Time For Second-Guessing
After writing my message, I sat in my bed, waiting and worrying.
I’d tried to word it firmly but politely. I wanted to communicate that the current processes made me feel dehumanized and to state clearly what I needed to correct that, but I didn’t want to attack my nurses. I felt certain that all of them meant well, even if some acted in ways I couldn’t agree with.
I was terrified that I’d done it badly and would result in hurt feelings, resentment, and worse, but I had finally accepted that I wouldn’t get the words out verbally, and I couldn’t cope with the current methods being used.
Soon enough, two nurses came in. They glanced at the board and froze. I could see them reading it.
Then one turned to me and told me what my hemoglobin was and what the current plans were for me.
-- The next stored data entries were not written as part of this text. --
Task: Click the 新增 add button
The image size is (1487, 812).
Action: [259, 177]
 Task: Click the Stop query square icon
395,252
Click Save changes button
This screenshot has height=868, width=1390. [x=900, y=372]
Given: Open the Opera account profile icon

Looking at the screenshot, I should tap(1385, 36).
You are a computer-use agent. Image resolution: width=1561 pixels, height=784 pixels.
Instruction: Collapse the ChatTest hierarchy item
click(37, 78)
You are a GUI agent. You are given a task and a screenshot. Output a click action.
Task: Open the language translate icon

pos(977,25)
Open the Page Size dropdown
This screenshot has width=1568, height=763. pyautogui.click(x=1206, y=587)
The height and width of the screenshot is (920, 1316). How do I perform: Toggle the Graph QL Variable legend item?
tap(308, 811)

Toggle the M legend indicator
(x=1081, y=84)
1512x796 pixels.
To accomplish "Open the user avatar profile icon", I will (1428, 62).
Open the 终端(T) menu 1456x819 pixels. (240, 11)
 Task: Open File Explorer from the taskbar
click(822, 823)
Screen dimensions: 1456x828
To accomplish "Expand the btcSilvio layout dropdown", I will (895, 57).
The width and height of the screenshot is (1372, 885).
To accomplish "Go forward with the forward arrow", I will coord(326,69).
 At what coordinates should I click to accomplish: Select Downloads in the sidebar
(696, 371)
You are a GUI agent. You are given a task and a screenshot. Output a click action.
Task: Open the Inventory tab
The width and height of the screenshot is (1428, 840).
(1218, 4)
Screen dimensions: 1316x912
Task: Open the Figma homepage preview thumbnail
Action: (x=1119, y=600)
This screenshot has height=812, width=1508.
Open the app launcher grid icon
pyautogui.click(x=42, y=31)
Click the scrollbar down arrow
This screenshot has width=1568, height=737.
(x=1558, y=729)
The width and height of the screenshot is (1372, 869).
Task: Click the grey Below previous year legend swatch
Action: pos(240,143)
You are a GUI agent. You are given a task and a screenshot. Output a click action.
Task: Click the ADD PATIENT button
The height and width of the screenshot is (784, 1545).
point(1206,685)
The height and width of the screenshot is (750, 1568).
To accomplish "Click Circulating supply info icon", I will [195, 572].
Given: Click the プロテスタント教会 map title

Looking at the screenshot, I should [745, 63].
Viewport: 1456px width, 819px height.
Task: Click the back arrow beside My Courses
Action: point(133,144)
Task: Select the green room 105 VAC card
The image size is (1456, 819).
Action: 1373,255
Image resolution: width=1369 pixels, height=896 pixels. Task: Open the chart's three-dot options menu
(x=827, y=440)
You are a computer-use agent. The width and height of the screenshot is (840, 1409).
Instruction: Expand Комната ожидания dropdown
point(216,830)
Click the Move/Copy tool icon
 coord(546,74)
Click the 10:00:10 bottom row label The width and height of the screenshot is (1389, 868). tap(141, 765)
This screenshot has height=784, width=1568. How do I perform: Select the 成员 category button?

Later, a head nurse came in and thanked me for it, and said that in her opinion, sometimes nurses can “get too casual,” and assured me that it was perfectly appropriate to share a gentle reminder. I also noticed my doctors making more efforts to give me information and let me know their plans for proceeding.
Self-Advocacy Is Your Right
Again, I know there are people reading this and saying I was being ridiculous. Some folks feel like I should have just accepted the medical care and let the feelings about autonomy go. After all, I was in a hospital because I needed the kind of specialized care that those experts were capable of providing.
I think that is a perfectly legitimate stance for your own care, and I support anyone’s choice to handle their medical care that way.
However, if you feel that your care is not being carried out in a way that feels safe, respectful, and comfortable, I want you to know that your feelings are legitimate too.
Consider what you need from your doctor.
For some women, it might be keeping internal exams to a minimum. For others, it might be getting more information on what will be tested before submitting to a blood draw, instead of after.
It might mean being allowed to wear your clothes in the hospital (which may not be an option during labor) instead of a gown, or avoiding interventions unless absolutely necessary, or limiting who enters your hospital room.
Hospitals and other medical facilities are drastically short-staffed these days, and as always, the staff deserves respect and appreciation. Just don’t forget that you, as the patient, also have every right to expect respect and to communicate those needs to your doctors and nurses appropriately.
If you’re not comfortable communicating your concerns verbally, write them down!